- The whale is swimming around the Big Island, dragging a red buoy with it
- "It is not too easy to detangle a 40 ton animal," NOAA official says
Maritime officials are trying to find the right opportunity to unsnarl the roughly 45-foot-long mammal as it swims around the Big Island.
"We want it to come back to an area that is safe. It is not too easy to detangle a 40 ton animal," said Edward Lyman, the Large Whale Entanglement Response Coordinator in Hawaii for the National Oceanic and Atmospheric Administration.
The humpback was first spotted Friday. It has since been sighted several times by people as it moves around the island counterclockwise, dragging the red buoy with it.
"We know that these situations are not immediately life threatening, but the animal will eventually succumb to this if we don't rescue it," Lyman told CNN on Tuesday.

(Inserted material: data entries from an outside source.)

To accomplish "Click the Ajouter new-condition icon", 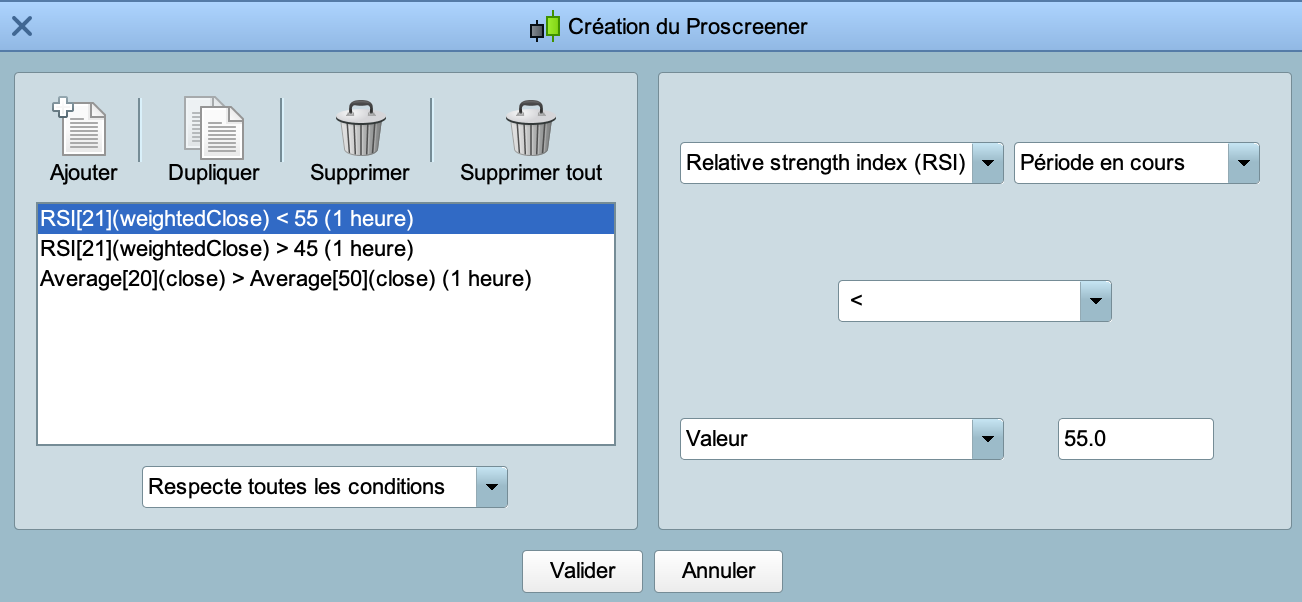I will [x=80, y=127].
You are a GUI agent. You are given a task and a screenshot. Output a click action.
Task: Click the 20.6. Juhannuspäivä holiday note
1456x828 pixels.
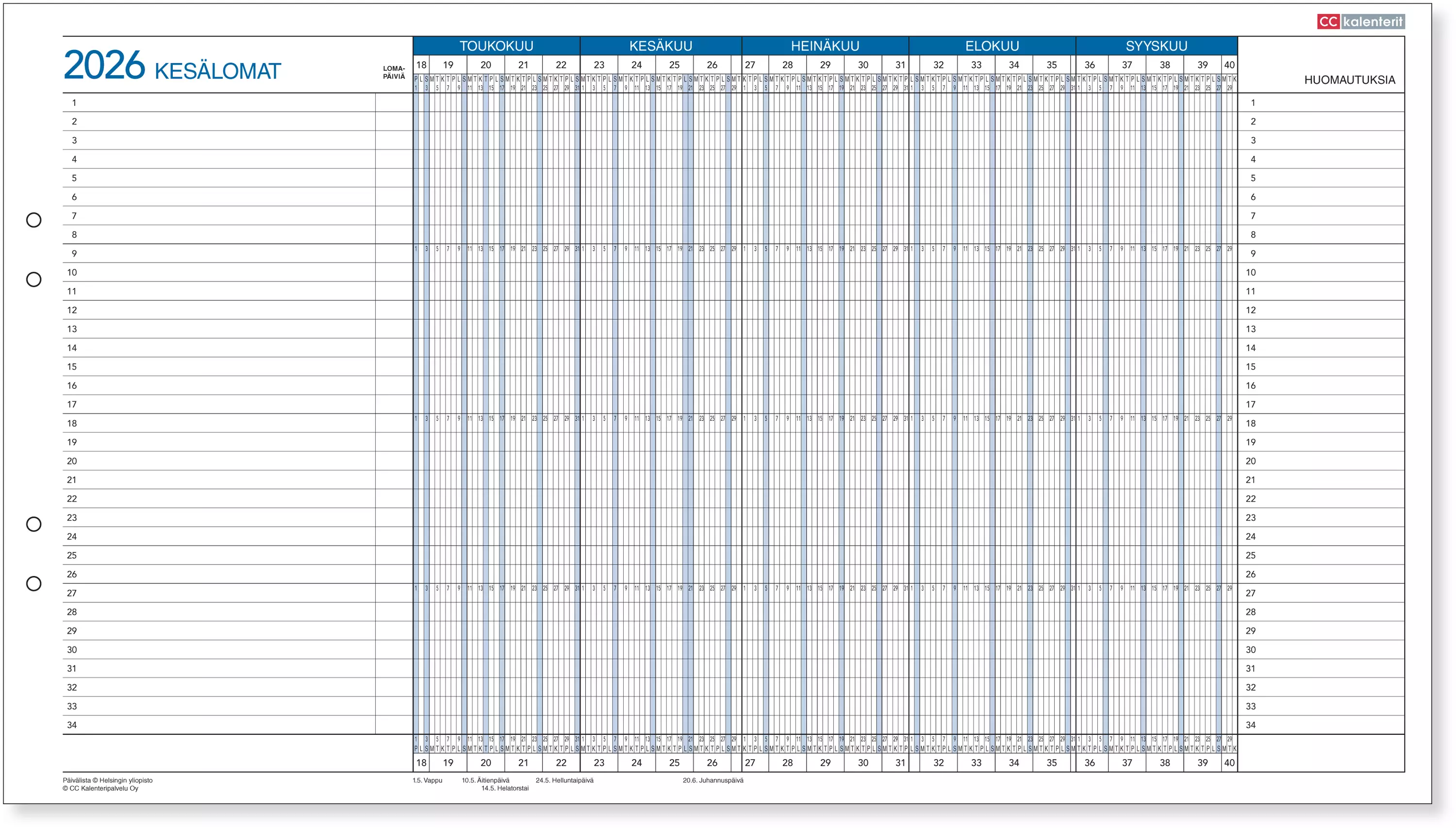[713, 780]
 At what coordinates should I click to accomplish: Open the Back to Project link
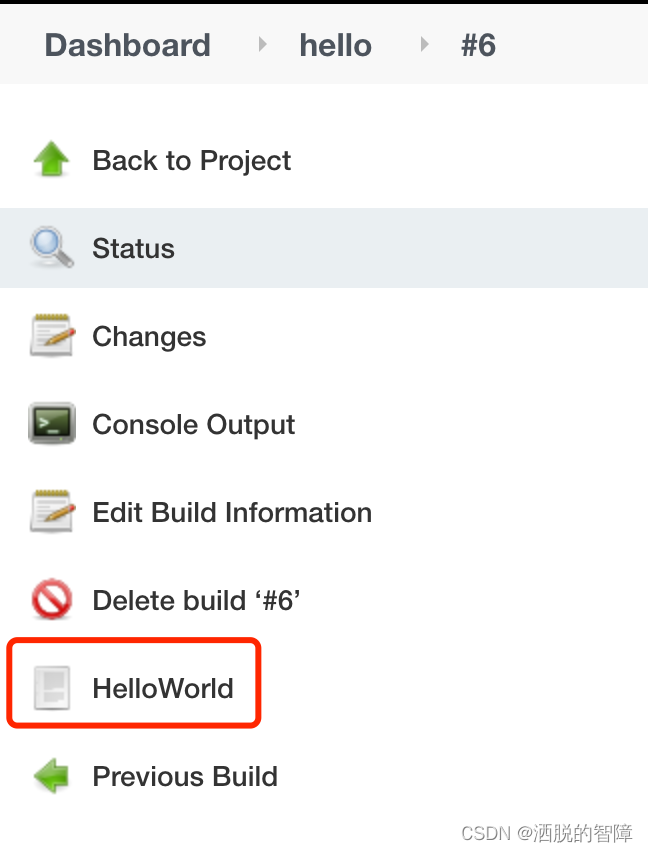[192, 160]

Weather conditions and the whale's shifting location appear to have complicated the task.
"We are standing by waiting for certain things to come together," Lyman said.
Whales regularly get caught up in lines around the Hawaiian Islands.
"In the past year, 13 large whales have been reported entangled in gear and we cut one free successfully maybe two," Lyman said. "The second one, we weren't sure because the line didn't shed away."
He said the response network he runs manages to free on average two to four whales each year but doesn't always find them when they are reported.